What the hell are you on about, we are having a discussion about the TT Roadster and you are going on about bombing and women having long feet.

Do you honestly think the British public wanted to bomb anyone, we woke up one morning and were told we already had.

If you haven't got anything constructive to say don't say anything at all


----------



## senwar (Apr 21, 2003)

DXN said:


> any pics with hood up?












Difficult to see with it being black on black but you get the gist


----------



## ezzie (Jul 2, 2004)

Looks much tidier top than the mk1. Less pram-like.


----------



## senwar (Apr 21, 2003)

ezzie said:


> Looks much tidier top than the mk1. Less pram-like.


Agree - and I'm an ex mk1 roadster owner.

tempted to cancel the coupe order. I've had ragtops for 4 years and this is v. nice imo


----------



## Karcsi (Mar 6, 2003)

senwar said:


> DXN said:
> 
> 
> > any pics with hood up?
> ...


That is pure class!  Nothing girlie about that car.


----------



## TTotal (Aug 12, 2002)

I am seriously gonna see if I can trade mine asap for this beaut... 8)


----------



## senwar (Apr 21, 2003)

So, realistically, when are we likely to see it?

Are dealers taking deposits for them now?


----------



## DXN (May 18, 2002)

senwar said:


> DXN said:
> 
> 
> > any pics with hood up?
> ...


Doh!
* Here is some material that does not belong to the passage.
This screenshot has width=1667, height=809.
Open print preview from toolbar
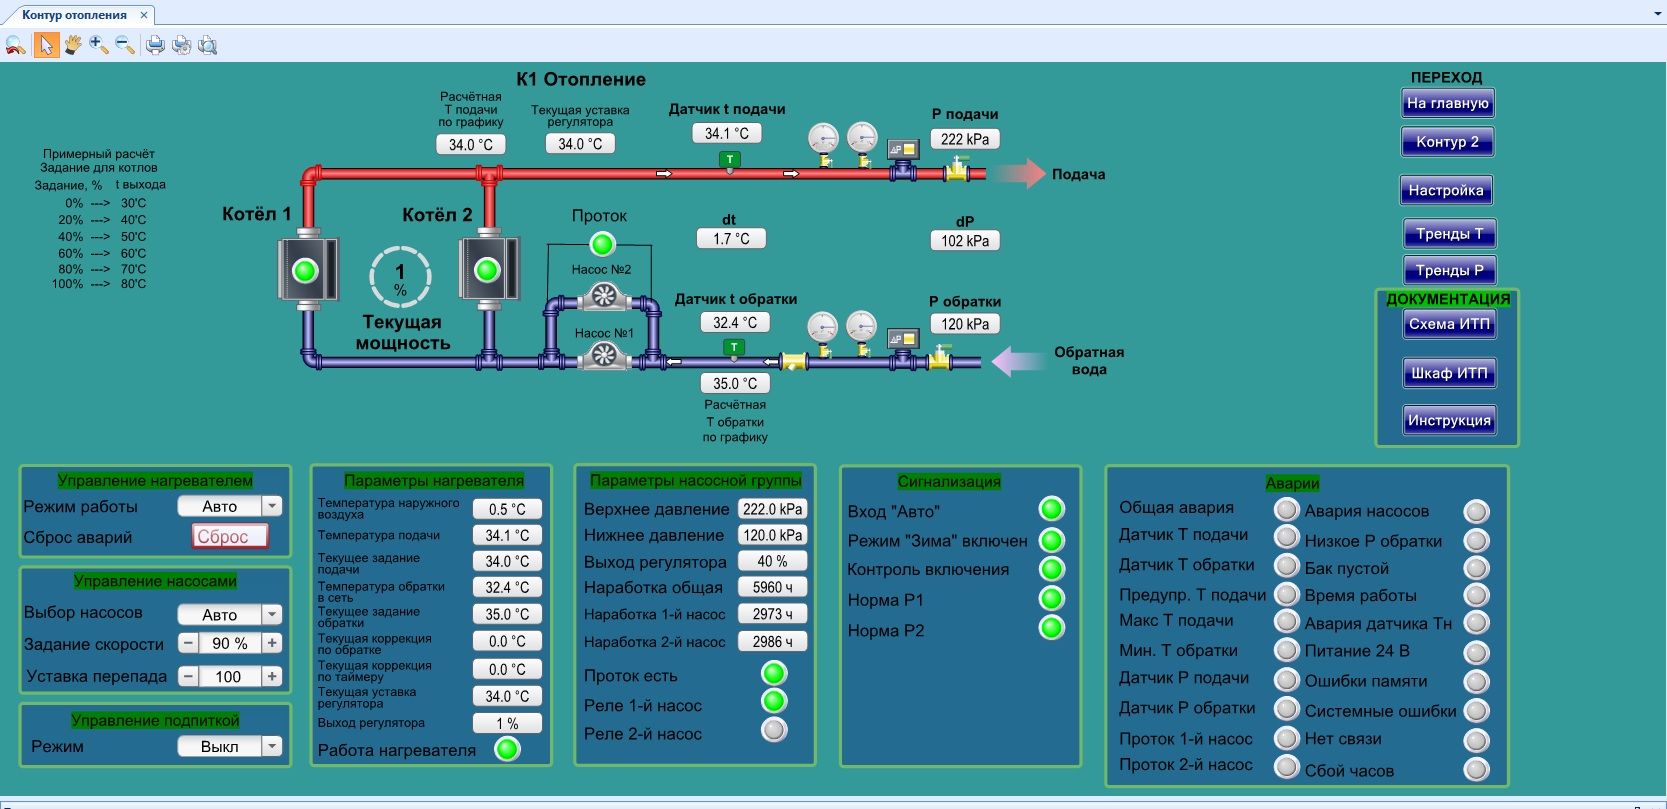pos(207,45)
I was hoping it was gonna look crap

That is superb!

8)


----------



## ronin (Sep 6, 2003)

senwar said:


> DXN said:
> 
> 
> > any pics with hood up?
> ...


Is it true the lycra roof option is only available in the netherlands?


----------



## TTotal (Aug 12, 2002)

OOOh you REBEL :wink:

Biggest wonkie on the Forum


----------



## Rebel (Feb 12, 2005)

On that picture you can't see how ugly it looks with the roof up.
Nice piece of strategie from Audi, black roof against a black background , hahaha, why not against a normal background????

When the roof is down, it's a nice car just like the MK1, but with the roof up, it's the same old song like the MK1, looks crap.

Audi did a easy job with the aluuminium headprotection by a rollover.
All the other marks, use some kind off protection which pop-up when the car rolls over, and audi put those ugly aluminium roundings behinde the head.......cheap solution.


----------